Sie widmet sich insbesondere einer Reihe von Graduierten und Studierenden, die 1930 dem zweiten Direktor des Bauhauses, dem Architekten Hannes Meyer, in die Sowjetunion folgten: dem Architekten Philipp Tolziner, der schließlich sein ganzes Leben in Moskau verbringen sollte, dem Architekten und Stadtplaner Konrad Püschel, und der Architektin Lotte Stam-Beese, die erste Frau, die in der Bauabteilung des Dessauer Bauhauses studierte.
Nach Umsetzung ihrer Ideen in der westrussischen Stadt Orsk ging Lotte Stam-Beese 1935 aus der Sowjetunion in die Niederlande, wo sie wegen ihrer Pläne zum Wiederaufbau Rotterdams nach dem Zweiten Weltkrieg berühmt wurde.
Kommunistische Ideen und sozialistische Ideale
Über Fotografien, Briefe, Collagen, Seiten aus Sammelbüchern, Diagramme, Manifeste, Architekturzeichnungen und Stadtpläne erforscht die Ausstellung das Verhältnis, das die Architektinnen und Architekten zum Bauhaus Dessau, zur Sowjetunion und zu kommunistischen und sozialistischen Idealen hatten.
Die Moskauer Ausstellung folgt im Kapitel "bauhaus imaginista: Moving Away" der Ausstellung in Hangzhou in China. Beide Ausstellungen haben untersucht, wie universale Gestaltungsprinzipien des Bauhauses in unterschiedlichen kulturellen und politischen Kontexten entwickelt, angepasst, erweitert oder erneuert wurden.

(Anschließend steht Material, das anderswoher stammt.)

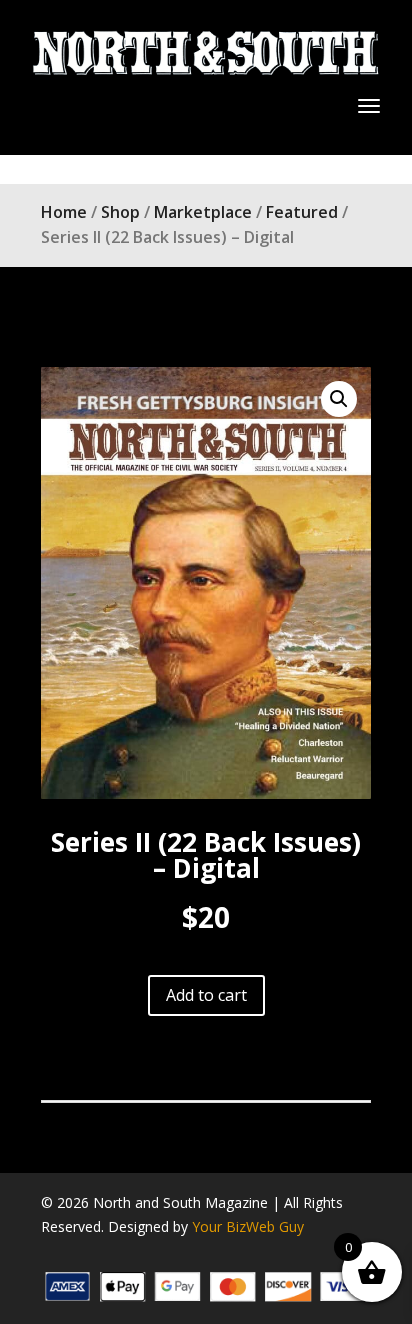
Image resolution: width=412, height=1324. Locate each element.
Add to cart (206, 995)
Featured (302, 212)
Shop (120, 212)
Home (64, 212)
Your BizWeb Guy (248, 1226)
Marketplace (203, 212)
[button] (339, 399)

Bauhaus: die Welt neu erfinden
Das Bauhaus wollte das Verhältnis von Bildung, Kunst und Gesellschaft neu bestimmen. Diesen Ansatz, der sich in Walter Gropius’ Manifest von 1919 wiederfindet, teilte das Bauhaus mit anderen Bewegungen im 20. Jahrhundert, etwa in Japan und Russland.
Diese internationalen Zusammenhänge stehen im Fokus des Ausstellungs- und Veranstaltungsprogramms "bauhaus imaginista", das anlässlich des 100. Gründungsjubiläums des Bauhauses von der Bauhaus Kooperation Berlin Dessau Weimar, dem Goethe-Institut und dem Haus der Kulturen der Welt in Berlin (HKW) mit Partnern in acht Ländern
realisiert wird. Kuratoren sind Marion von Osten und Grant Watson.
Dabei werden 2018 vier unabhängig voneinander entwickelte Ausstellungen in China, Japan, Russland und Brasilien gezeigt, die durch diskursorientierte Veranstaltungen in Marokko, den USA, Nigeria und Indien ergänzt werden. Von März bis Juni 2019 wird eine große Abschlussausstellung von "bauhaus imaginista" im Haus der Kulturen der Welt gezeigt. Die Moskauer Schau läuft bis 30. November 2018.
jhi/bb (www.bauhaus-imaginista.org)
Design aus Deutschland: 10 Fakten zum Bauhaus, die Sie wissen sollten
Das große Bauhaus-Jubiläum steht bevor: 2019 feiert die deutsche Kunstschule ihren 100. Geburtstag. Doch was macht den Stil so besonders? Wir fassen zusammen, wie und warum das Bauhaus die Welt erobert hat.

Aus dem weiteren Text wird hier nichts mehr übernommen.